Hackers have attempted to enter election systems in at least 20 states. NBC News published this scoop last night:
The “attempted intrusions” targeted online systems like registration databases, and not the actual voting or tabulation machines that will be used on Election Day and are not tied to the Internet.
The DHS official described much of the activity as “people poking at the systems to see if they are vulnerable.”
“We are absolutely concerned,” the DHS official said. “The concern is the ability to cause confusion and chaos.”
Last month the FBI revealed that hackers had gained access to election system in two states, Illinois and Arizona. At the time the suggestion was that the hackers were Russian but it was not clear if those attempts were state-sponsored, as opposed to hackers looking to gather personal information they could sell on the black market.

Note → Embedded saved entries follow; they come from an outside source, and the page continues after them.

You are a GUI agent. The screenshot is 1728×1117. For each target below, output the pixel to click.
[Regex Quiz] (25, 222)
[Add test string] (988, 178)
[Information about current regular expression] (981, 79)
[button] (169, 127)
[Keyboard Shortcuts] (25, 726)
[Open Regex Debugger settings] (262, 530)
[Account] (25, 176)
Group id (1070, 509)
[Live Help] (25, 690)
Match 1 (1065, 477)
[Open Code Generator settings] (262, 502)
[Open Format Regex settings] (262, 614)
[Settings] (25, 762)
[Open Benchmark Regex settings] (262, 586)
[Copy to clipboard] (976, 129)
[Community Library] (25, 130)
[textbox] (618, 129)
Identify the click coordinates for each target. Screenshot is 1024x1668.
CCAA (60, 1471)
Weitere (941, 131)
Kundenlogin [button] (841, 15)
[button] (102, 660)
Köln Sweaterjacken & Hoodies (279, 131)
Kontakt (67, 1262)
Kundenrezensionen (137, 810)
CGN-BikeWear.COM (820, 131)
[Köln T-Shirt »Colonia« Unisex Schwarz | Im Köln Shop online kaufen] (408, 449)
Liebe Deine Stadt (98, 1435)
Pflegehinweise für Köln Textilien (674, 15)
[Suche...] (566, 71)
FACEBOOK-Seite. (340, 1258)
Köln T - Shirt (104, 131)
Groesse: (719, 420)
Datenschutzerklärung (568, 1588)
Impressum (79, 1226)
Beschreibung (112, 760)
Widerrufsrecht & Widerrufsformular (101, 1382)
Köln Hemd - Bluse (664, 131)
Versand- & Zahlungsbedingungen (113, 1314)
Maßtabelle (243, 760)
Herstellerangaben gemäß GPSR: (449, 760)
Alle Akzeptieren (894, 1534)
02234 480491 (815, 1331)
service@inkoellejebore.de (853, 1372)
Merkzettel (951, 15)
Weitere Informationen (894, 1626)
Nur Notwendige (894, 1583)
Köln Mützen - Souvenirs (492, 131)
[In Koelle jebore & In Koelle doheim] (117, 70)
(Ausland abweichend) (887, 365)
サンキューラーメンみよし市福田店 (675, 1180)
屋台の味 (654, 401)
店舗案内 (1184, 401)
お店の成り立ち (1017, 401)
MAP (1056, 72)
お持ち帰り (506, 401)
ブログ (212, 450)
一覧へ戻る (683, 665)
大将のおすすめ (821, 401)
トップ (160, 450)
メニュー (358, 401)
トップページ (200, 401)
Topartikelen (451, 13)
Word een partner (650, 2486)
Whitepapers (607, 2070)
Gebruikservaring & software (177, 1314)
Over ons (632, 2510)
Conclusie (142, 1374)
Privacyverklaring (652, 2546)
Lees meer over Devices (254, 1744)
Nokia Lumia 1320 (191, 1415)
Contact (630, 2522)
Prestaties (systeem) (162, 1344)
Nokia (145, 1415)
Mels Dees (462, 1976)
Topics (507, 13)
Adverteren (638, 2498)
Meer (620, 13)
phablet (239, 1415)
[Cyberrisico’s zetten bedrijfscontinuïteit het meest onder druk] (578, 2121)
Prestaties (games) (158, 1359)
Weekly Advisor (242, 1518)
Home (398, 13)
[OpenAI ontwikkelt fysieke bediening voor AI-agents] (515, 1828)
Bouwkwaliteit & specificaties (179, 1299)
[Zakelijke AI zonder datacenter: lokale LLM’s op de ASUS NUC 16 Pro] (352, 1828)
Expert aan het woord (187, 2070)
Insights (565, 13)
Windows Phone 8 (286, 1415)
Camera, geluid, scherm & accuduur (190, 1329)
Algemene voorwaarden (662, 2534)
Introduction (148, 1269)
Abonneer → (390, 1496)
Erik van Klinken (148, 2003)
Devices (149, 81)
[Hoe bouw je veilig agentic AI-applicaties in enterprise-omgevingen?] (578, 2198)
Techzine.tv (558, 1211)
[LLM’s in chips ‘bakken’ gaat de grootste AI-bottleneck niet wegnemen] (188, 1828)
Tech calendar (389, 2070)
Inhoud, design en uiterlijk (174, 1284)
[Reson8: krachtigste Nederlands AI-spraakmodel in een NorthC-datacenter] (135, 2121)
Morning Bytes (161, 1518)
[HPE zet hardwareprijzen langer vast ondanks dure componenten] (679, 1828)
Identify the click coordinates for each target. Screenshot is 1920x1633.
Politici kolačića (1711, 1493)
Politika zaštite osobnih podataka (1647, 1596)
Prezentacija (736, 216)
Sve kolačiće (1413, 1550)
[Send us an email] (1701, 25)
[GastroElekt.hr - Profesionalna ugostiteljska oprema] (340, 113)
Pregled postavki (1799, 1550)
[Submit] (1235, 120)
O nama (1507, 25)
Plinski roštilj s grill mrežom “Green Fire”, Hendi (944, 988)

We already know the FBI is investigating hacks at the DNC, the DCCC, the Clinton Foundation and even talking to individual Democratic officials whose phones may have been hacked. Given all of this election related activity tied to Russia it makes sense to think the probing of state elections systems is connected as well.
NBC reports that NSA Director Michael Rogers told congressional intelligence committees, “We believe potential adversaries might be leaving cyber fingerprints on our critical infrastructure partly to convey a message that our homeland is at risk if tensions ever escalate toward military conflict.”
That sounds a like a threat, i.e. ‘Be a shame if something happened to that democracy of yours.’ What exactly are we doing about it? The FBI has said it is trying to build a legal case against the hackers but that seems unlikely to accomplish much.
FBI Director Comey did suggest earlier this month that the U.S. could respond in other ways saying, “Just because you can’t see something doesn’t mean we’re not trying to change behavior.” But he didn’t elaborate on what that meant.